Un plan de captura bien pensado se enfoca en las habitaciones de alto valor percibido: sala de estar, cocina, dormitorio principal, baño, exteriores. El resto puede ser cubierto por una o dos estaciones de enlace, suficientes para que el recorrido siga siendo fluido. Pedir al proveedor un plan de captura provisional antes del día de la filmación permite validar juntos el número de estaciones y evitar sorpresas desagradables en la factura.

Alojamiento y difusión: gastos recurrentes a menudo ignorados
Una vez producida la visita, debe ser alojada en algún lugar para seguir siendo accesible en línea. Algunas plataformas cobran una suscripción mensual, otras un paquete anual, y otras más incluyen el alojamiento en el precio inicial pero limitan la duración a unos meses.
Si el bien permanece en venta más tiempo del previsto, los gastos de alojamiento se acumulan silenciosamente. Es un ítem raramente discutido en el momento del presupuesto, pero que puede representar una parte significativa del costo total en un mandato de seis meses o más.
Puntos a verificar en el contrato de prestación
- La duración de alojamiento incluida en el precio inicial y la tarifa de renovación
- La posibilidad de exportar los archivos brutos para re-alojarlos en otro lugar si el proveedor cambia sus condiciones
- La compatibilidad del formato de difusión con los principales portales inmobiliarios (algunos formatos propietarios no se integran en todos los sitios de anuncios)
Un formato abierto y archivos recuperables protegen contra la dependencia de un solo proveedor.
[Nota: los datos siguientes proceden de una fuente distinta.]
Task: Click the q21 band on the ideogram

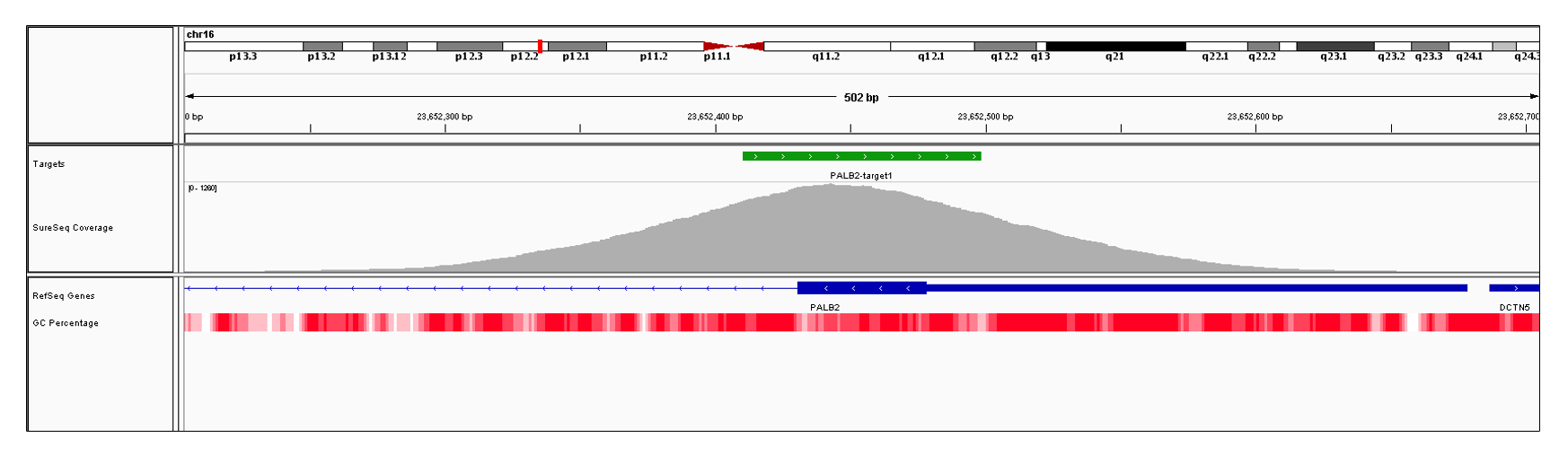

Si la visita debe ser transferida a otro alojamiento o a otra herramienta de difusión, la operación será simple y gratuita en lugar de requerir una nueva filmación.
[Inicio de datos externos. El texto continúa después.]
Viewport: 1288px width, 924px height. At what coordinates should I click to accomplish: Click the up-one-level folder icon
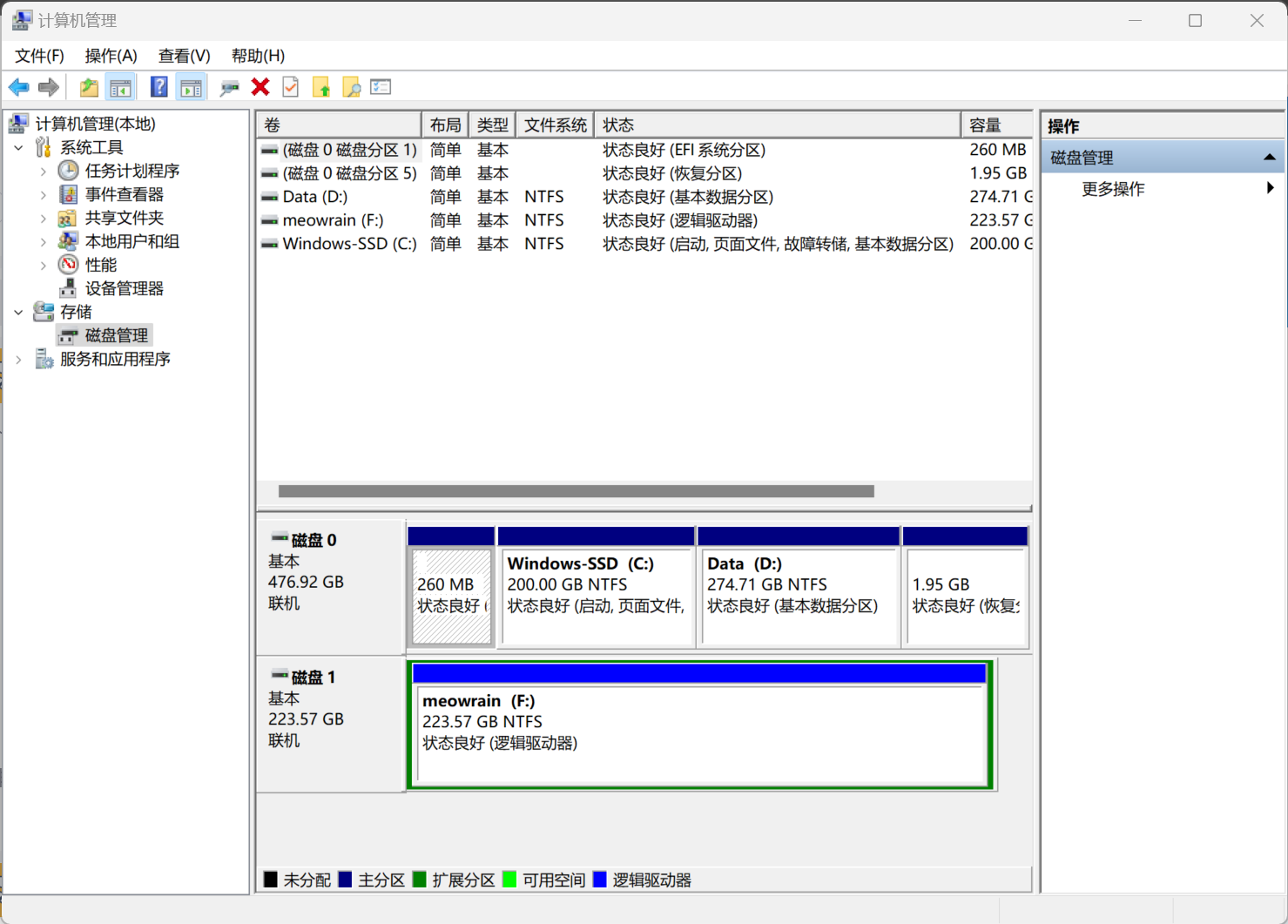[x=89, y=87]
Visita virtual y precio de venta: una ausencia que cuesta más que una presencia
La cuestión del costo de la visita virtual a menudo oculta un riesgo más amplio. Mientras este tipo de contenido permanecía minoritario en los anuncios inmobiliarios, constituía una ventaja competitiva. Hoy en día, superado un cierto umbral de difusión en el mercado, un bien sin visita virtual es percibido como incompleto por los compradores, lo que puede llevarles a negociar más agresivamente el precio.
El desafío no es solo controlar el presupuesto de producción, sino asegurarse de que la visita alcance un nivel de calidad suficiente para no perjudicar la percepción del bien. Una visita mal realizada (imágenes borrosas, navegación confusa, habitaciones oscuras) puede dar una impresión negativa más fuerte que una simple galería de fotos bien encuadradas.
Arbitrar entre el costo de producción y el nivel de calidad esperado por los compradores de su mercado local sigue siendo la verdadera palanca. Un plan de captura dirigido, un bien preparado antes de la filmación y un contrato de alojamiento claro son suficientes para mantener la factura en proporciones razonables, sin sacrificar la eficacia comercial del anuncio.